- _Task instructions_: Transcribe exactly the entries from the "Task: Open the" line to the end, both included, minus pictures.

- _Information shown_:
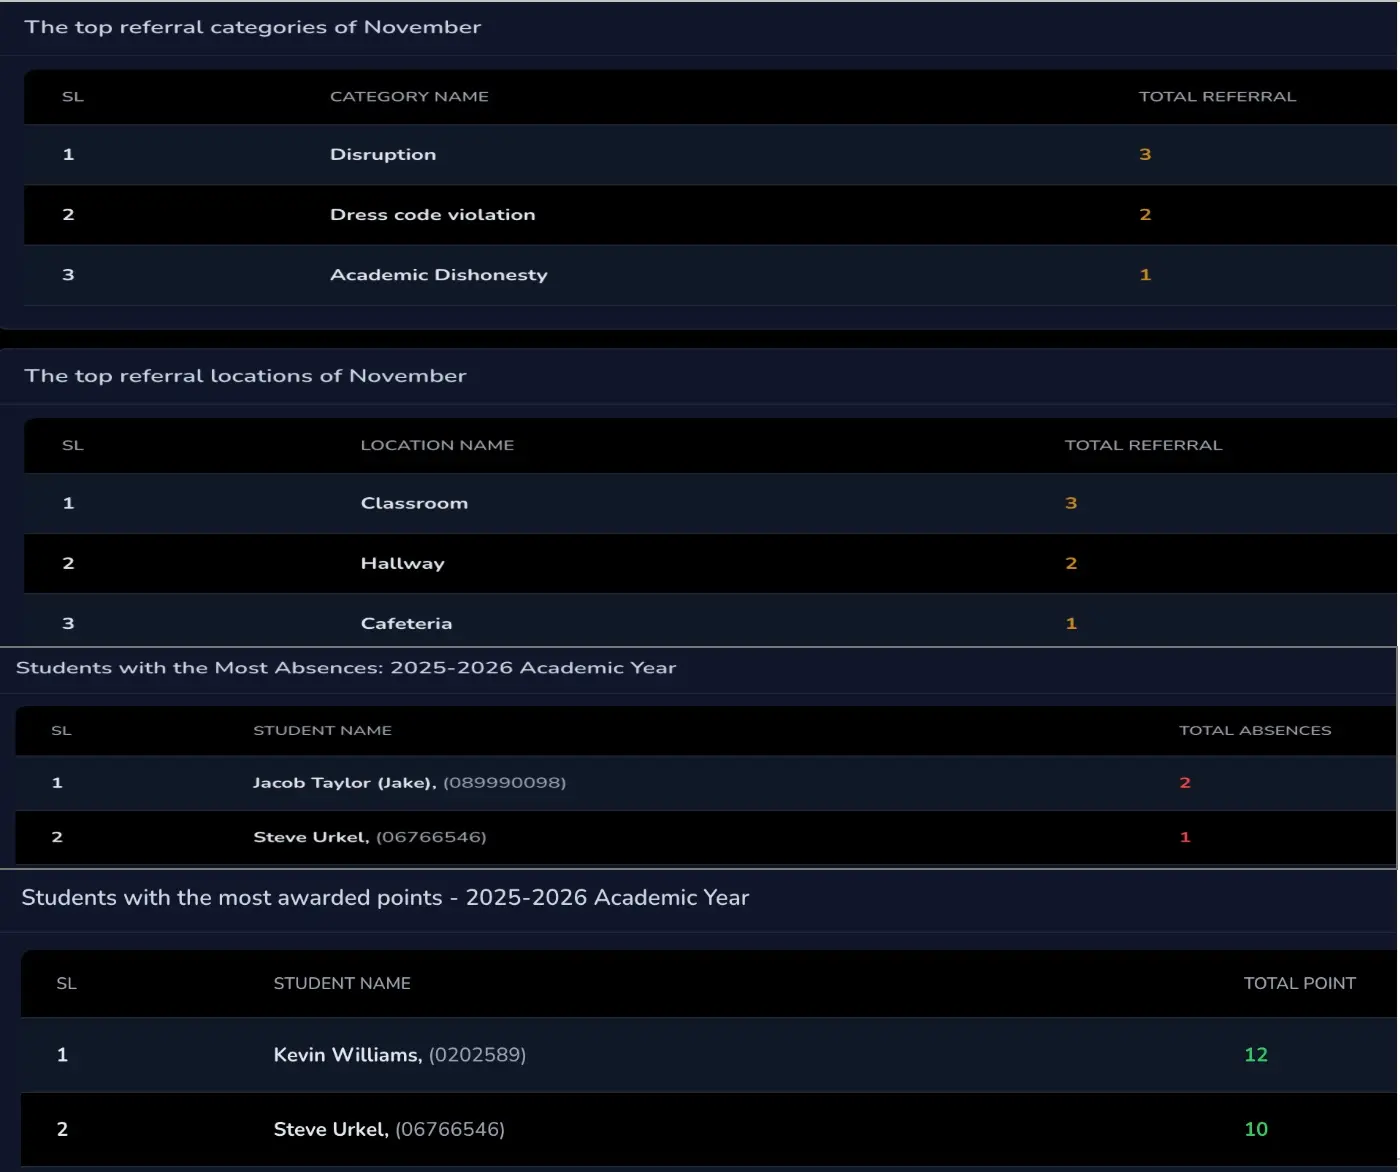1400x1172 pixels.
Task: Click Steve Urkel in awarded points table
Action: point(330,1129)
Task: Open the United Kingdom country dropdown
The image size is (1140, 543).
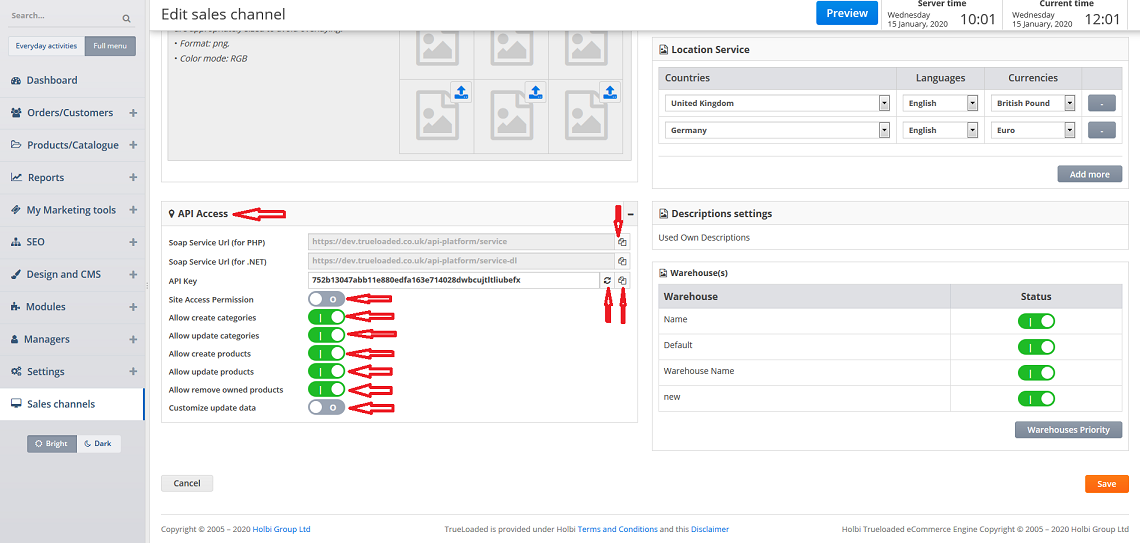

- _Your response_:
Task: Open the United Kingdom country dropdown
The image size is (1140, 543).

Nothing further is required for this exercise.